Friedrich Merz, leader du parti CDU en Allemagne, a récemment partagé une proposition ambitieuse dans une lettre adressée aux dirigeants de l'Union européenne. Il considère que, compte tenu des nombreux obstacles politiques et administratifs, le processus d'adhésion de l'Ukraine à l'UE nécessitera plus de temps que prévu. Plutôt que d'attendre des années pour une adhésion complète, il propose d'accorder à l'Ukraine un statut de « membre associé », une étape intermédaire qui pourrait faciliter la collaboration.
Ce statut de membre associé ne doit pas être perçu comme une formule allégée.
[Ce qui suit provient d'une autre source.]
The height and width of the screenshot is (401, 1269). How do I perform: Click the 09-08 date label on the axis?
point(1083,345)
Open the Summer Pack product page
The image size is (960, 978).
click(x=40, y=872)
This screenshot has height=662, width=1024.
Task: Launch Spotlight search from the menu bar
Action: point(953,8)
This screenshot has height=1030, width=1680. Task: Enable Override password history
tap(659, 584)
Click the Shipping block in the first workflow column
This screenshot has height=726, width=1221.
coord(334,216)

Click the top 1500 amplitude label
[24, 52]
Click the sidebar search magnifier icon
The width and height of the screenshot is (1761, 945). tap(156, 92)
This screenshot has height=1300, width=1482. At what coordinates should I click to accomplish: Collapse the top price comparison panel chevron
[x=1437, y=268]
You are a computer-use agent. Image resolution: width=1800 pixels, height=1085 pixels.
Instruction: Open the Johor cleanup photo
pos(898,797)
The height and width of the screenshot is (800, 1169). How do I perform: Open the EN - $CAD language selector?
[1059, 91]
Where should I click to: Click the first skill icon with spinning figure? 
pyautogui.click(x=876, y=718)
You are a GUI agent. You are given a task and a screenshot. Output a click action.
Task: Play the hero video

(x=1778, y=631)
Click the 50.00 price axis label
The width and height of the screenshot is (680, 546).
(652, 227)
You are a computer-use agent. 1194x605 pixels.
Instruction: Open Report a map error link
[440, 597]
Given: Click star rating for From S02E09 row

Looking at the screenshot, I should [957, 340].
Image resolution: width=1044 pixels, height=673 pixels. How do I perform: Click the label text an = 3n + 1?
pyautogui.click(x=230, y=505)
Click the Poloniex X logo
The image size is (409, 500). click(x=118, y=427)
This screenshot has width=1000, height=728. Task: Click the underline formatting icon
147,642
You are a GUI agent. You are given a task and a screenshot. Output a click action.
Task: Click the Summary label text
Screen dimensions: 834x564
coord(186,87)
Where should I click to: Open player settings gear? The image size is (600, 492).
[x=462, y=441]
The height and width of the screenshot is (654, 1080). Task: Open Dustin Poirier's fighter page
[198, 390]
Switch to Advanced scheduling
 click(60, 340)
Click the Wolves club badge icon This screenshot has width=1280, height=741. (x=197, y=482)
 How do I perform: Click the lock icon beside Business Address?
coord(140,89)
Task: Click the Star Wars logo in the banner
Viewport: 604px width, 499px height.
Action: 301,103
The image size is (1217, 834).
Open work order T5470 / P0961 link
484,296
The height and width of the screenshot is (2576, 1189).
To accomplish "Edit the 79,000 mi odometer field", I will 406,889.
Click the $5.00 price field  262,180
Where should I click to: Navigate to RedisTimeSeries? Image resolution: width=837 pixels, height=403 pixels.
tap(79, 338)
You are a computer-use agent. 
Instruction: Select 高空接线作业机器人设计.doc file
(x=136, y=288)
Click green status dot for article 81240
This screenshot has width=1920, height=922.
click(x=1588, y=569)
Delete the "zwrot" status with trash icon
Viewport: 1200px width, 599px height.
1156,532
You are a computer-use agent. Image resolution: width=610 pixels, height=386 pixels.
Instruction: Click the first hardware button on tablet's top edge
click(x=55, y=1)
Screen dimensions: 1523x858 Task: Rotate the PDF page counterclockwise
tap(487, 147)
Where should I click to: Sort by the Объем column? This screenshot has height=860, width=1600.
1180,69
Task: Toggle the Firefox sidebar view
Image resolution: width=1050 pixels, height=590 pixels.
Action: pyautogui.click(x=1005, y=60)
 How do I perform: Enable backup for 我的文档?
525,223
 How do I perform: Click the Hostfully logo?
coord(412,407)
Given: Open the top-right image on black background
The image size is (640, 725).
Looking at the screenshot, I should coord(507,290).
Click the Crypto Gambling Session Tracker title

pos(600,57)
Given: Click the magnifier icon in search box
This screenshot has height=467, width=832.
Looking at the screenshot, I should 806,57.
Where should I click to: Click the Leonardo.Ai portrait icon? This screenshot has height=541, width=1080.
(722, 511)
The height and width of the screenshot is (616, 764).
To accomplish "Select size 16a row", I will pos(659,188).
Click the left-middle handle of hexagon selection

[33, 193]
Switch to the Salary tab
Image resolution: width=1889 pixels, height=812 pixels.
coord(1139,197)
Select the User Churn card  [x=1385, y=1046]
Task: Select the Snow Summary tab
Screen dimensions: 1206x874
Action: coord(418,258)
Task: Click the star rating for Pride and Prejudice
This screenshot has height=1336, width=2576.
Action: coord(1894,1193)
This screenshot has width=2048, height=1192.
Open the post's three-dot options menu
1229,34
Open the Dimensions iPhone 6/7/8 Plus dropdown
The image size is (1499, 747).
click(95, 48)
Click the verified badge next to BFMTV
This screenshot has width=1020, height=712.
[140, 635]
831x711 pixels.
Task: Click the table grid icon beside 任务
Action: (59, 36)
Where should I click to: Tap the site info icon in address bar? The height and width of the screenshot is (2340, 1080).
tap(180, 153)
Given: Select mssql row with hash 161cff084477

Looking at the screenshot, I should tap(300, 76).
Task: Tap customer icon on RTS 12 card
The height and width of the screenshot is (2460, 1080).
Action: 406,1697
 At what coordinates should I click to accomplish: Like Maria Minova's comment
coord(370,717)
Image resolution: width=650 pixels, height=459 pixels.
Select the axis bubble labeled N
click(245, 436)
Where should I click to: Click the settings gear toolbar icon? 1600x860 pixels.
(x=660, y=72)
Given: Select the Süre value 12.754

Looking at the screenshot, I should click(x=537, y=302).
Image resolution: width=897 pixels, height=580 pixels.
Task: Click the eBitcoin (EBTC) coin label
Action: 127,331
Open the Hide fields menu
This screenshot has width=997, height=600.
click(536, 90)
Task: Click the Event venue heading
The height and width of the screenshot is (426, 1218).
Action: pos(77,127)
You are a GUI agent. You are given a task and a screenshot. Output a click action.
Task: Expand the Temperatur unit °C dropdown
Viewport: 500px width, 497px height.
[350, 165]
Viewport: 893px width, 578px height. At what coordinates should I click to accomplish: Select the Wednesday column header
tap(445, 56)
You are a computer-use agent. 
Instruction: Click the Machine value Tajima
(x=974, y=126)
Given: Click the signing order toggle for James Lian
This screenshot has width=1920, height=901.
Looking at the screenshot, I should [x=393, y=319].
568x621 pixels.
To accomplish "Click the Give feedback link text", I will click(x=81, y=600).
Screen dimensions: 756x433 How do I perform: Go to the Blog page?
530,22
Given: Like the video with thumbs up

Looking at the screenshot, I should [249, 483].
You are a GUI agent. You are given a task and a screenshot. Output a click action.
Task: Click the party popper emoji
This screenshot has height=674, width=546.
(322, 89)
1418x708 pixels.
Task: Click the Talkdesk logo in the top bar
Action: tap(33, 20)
La déclaration de Merz est claire : l'Ukraine a exprimé sa volonté de ne pas retarder son intégration. Avec cette proposition, non seulement l’Ukraine pourrait assister à certaines réunions du Conseil européen, mais elle aurait également accès à un commissaire européen « associé » et à des députés européens « associés », bien que sans droit de vote.
Le président ukrainien, Volodymyr Zelensky, a de son côté appelé à une « pleine adhésion » à l'UE d'ici 2027. Dans une lettre adressée à des figures influentes telles que le président du Conseil européen, António Costa, et la présidente de la Commission européenne, Ursula von der Leyen, il a exprimé ses attentes concernant le futur de l’Ukraine au sein de l’UE.
Actuellement, bien que l'Ukraine ait obtenu le statut de candidat officiel pour rejoindre l'UE en décembre 2023, les négociations restent enlisées en raison d'un veto émis par la Hongrie, dirigée par Viktor Orban. Toutefois, le récent changement politique en Hongrie, suite à la victoire de Peter Magyar, semble ouvrir la voie à des discussions plus constructives.
L’Allemagne, ainsi que le reste de l’Europe, espère vivement amorcer ces négociations officielles pour une adhésion, même si les discussions informelles se poursuivent déjà avec Kiev. L’un des enjeux majeurs de ces pourparlers sera le secteur agricole, l’Ukraine étant un acteur clé dans la production agro-alimentaire, ce qui suscite des craintes au sein de certains pays, dont la France. Les opinions des experts s’alignent sur le fait que cette étape est cruciale pour l’avenir de l'Ukraine en tant que nation intégrée au sein de l’Union européenne.